Material for this task

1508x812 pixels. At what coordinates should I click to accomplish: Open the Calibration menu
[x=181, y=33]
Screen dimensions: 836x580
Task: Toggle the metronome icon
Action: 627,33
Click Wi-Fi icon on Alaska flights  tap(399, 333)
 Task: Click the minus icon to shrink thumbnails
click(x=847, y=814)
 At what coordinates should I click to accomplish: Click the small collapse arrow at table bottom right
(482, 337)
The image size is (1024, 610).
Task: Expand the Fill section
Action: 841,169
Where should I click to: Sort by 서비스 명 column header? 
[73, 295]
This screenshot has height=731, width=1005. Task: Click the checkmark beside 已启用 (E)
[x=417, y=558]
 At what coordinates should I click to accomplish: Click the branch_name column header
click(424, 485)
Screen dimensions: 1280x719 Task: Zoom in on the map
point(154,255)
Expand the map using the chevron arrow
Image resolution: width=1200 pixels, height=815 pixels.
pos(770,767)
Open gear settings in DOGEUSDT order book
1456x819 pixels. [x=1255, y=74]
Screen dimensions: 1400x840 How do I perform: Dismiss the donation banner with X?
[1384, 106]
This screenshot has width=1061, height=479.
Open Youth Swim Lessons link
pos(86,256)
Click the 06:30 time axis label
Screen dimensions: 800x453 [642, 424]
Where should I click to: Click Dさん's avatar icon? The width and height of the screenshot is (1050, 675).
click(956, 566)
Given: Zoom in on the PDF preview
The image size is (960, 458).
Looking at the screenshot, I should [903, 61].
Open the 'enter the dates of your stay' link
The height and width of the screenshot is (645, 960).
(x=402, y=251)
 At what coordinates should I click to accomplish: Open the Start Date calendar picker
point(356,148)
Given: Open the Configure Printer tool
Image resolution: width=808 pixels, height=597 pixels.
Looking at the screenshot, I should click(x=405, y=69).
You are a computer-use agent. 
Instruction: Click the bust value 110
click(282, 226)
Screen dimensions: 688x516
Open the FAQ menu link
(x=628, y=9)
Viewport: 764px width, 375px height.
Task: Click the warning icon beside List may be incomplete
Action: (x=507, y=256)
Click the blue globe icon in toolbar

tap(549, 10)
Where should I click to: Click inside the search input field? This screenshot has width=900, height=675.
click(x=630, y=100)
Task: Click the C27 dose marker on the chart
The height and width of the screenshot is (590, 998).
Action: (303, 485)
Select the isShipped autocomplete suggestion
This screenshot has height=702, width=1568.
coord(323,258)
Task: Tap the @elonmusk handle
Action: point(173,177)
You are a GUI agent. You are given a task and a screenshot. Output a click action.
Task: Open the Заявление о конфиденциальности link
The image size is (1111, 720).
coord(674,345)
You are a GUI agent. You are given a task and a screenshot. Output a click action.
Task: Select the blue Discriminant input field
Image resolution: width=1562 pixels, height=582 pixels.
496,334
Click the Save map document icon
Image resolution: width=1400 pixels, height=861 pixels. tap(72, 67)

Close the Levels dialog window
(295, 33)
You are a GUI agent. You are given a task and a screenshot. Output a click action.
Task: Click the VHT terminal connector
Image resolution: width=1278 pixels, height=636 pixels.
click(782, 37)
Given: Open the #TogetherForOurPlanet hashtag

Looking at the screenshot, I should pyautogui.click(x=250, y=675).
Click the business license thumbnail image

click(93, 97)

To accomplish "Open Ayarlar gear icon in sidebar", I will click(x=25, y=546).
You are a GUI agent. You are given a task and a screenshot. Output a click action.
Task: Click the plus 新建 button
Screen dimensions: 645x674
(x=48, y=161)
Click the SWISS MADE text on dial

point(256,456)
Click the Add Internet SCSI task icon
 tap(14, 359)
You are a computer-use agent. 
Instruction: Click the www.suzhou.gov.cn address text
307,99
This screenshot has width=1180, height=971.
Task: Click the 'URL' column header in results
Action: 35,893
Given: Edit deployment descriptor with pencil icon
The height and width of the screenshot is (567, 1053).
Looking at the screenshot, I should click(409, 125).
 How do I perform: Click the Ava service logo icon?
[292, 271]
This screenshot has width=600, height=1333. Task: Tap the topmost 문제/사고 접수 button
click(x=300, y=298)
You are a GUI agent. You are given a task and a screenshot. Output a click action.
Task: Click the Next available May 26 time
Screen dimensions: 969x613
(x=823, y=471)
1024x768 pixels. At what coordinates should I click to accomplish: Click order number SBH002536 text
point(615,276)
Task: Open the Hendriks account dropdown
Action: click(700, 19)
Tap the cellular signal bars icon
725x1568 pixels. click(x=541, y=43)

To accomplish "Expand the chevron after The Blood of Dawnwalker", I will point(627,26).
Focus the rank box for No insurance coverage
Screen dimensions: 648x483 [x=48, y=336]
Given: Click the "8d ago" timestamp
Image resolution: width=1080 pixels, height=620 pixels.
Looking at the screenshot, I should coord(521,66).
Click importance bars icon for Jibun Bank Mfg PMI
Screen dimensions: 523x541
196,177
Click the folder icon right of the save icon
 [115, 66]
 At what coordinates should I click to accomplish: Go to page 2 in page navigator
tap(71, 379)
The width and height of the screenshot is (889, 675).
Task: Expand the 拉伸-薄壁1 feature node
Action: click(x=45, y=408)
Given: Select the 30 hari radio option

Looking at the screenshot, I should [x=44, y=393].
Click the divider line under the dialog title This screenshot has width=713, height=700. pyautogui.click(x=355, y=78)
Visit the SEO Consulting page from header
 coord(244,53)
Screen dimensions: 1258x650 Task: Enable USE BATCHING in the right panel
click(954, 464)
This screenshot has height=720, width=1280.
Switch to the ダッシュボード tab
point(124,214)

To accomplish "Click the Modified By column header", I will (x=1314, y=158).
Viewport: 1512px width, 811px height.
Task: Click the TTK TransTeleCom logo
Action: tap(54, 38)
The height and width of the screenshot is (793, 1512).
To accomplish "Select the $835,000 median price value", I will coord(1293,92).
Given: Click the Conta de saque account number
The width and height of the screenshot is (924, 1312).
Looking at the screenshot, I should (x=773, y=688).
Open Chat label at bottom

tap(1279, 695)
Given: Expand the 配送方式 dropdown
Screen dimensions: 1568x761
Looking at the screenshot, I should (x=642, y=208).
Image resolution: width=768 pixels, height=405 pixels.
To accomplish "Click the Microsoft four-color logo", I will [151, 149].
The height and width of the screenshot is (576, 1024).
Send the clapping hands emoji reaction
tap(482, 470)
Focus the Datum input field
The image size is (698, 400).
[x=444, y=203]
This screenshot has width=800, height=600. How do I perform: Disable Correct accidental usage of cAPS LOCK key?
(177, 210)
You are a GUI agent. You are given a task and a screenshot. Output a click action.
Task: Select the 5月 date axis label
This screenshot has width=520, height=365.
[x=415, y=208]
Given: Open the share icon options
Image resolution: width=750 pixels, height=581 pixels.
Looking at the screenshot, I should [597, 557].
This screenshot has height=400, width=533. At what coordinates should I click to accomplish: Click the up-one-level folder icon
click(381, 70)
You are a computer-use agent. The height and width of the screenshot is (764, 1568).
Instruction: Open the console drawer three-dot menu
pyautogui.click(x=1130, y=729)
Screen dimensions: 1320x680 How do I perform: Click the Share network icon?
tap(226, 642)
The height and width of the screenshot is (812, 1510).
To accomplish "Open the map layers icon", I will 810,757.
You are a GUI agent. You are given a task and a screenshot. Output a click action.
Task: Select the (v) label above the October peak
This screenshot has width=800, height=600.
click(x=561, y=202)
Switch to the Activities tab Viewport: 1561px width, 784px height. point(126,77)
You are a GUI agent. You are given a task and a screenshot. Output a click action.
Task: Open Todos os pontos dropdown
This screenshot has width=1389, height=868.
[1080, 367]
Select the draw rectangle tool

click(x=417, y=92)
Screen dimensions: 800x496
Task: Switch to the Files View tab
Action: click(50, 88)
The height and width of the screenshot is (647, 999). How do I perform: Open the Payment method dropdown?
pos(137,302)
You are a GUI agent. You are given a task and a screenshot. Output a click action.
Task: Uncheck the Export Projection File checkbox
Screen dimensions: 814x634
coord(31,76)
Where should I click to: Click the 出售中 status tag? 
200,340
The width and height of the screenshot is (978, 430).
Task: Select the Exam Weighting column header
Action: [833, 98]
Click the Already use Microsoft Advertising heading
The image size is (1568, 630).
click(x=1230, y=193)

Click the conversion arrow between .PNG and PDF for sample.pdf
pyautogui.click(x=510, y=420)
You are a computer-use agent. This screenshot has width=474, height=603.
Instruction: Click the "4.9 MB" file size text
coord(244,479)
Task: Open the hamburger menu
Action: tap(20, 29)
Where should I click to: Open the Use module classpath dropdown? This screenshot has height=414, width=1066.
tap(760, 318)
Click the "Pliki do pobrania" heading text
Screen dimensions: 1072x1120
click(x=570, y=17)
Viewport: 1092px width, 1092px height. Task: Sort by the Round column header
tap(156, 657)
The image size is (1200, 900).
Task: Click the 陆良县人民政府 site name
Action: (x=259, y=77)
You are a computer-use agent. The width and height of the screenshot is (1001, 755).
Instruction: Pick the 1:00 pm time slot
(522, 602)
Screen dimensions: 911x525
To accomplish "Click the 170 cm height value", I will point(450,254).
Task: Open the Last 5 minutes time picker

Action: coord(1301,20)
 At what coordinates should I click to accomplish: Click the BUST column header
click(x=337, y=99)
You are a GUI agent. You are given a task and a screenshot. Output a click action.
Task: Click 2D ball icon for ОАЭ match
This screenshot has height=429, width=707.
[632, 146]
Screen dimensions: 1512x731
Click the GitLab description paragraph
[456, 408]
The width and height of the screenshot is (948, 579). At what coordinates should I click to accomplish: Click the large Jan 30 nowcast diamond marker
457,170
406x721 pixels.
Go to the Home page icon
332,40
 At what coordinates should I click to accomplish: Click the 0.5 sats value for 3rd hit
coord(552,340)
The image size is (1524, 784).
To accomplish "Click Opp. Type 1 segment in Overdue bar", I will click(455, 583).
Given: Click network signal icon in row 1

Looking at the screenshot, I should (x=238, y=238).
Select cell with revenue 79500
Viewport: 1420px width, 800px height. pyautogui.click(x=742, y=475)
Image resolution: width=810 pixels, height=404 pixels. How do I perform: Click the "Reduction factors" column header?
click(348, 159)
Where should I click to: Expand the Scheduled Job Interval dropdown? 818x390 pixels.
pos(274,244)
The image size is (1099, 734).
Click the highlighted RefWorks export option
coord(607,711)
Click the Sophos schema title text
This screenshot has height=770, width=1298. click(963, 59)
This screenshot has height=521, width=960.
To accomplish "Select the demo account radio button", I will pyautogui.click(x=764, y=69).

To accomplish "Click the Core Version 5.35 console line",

What is being asked
Starting at the line that contains "406x721 pixels.", transcribe every line through the last line of the entries above, exactly, and nothing else.

Reply
406x721 pixels.
Go to the Home page icon
332,40
 At what coordinates should I click to accomplish: Click the 0.5 sats value for 3rd hit
coord(552,340)
The image size is (1524, 784).
To accomplish "Click Opp. Type 1 segment in Overdue bar", I will click(455, 583).
Given: Click network signal icon in row 1

Looking at the screenshot, I should (x=238, y=238).
Select cell with revenue 79500
Viewport: 1420px width, 800px height. pyautogui.click(x=742, y=475)
Image resolution: width=810 pixels, height=404 pixels. How do I perform: Click the "Reduction factors" column header?
click(348, 159)
Where should I click to: Expand the Scheduled Job Interval dropdown? 818x390 pixels.
pos(274,244)
The image size is (1099, 734).
Click the highlighted RefWorks export option
coord(607,711)
Click the Sophos schema title text
This screenshot has height=770, width=1298. click(963, 59)
This screenshot has height=521, width=960.
To accomplish "Select the demo account radio button", I will pyautogui.click(x=764, y=69).

To accomplish "Click the Core Version 5.35 console line",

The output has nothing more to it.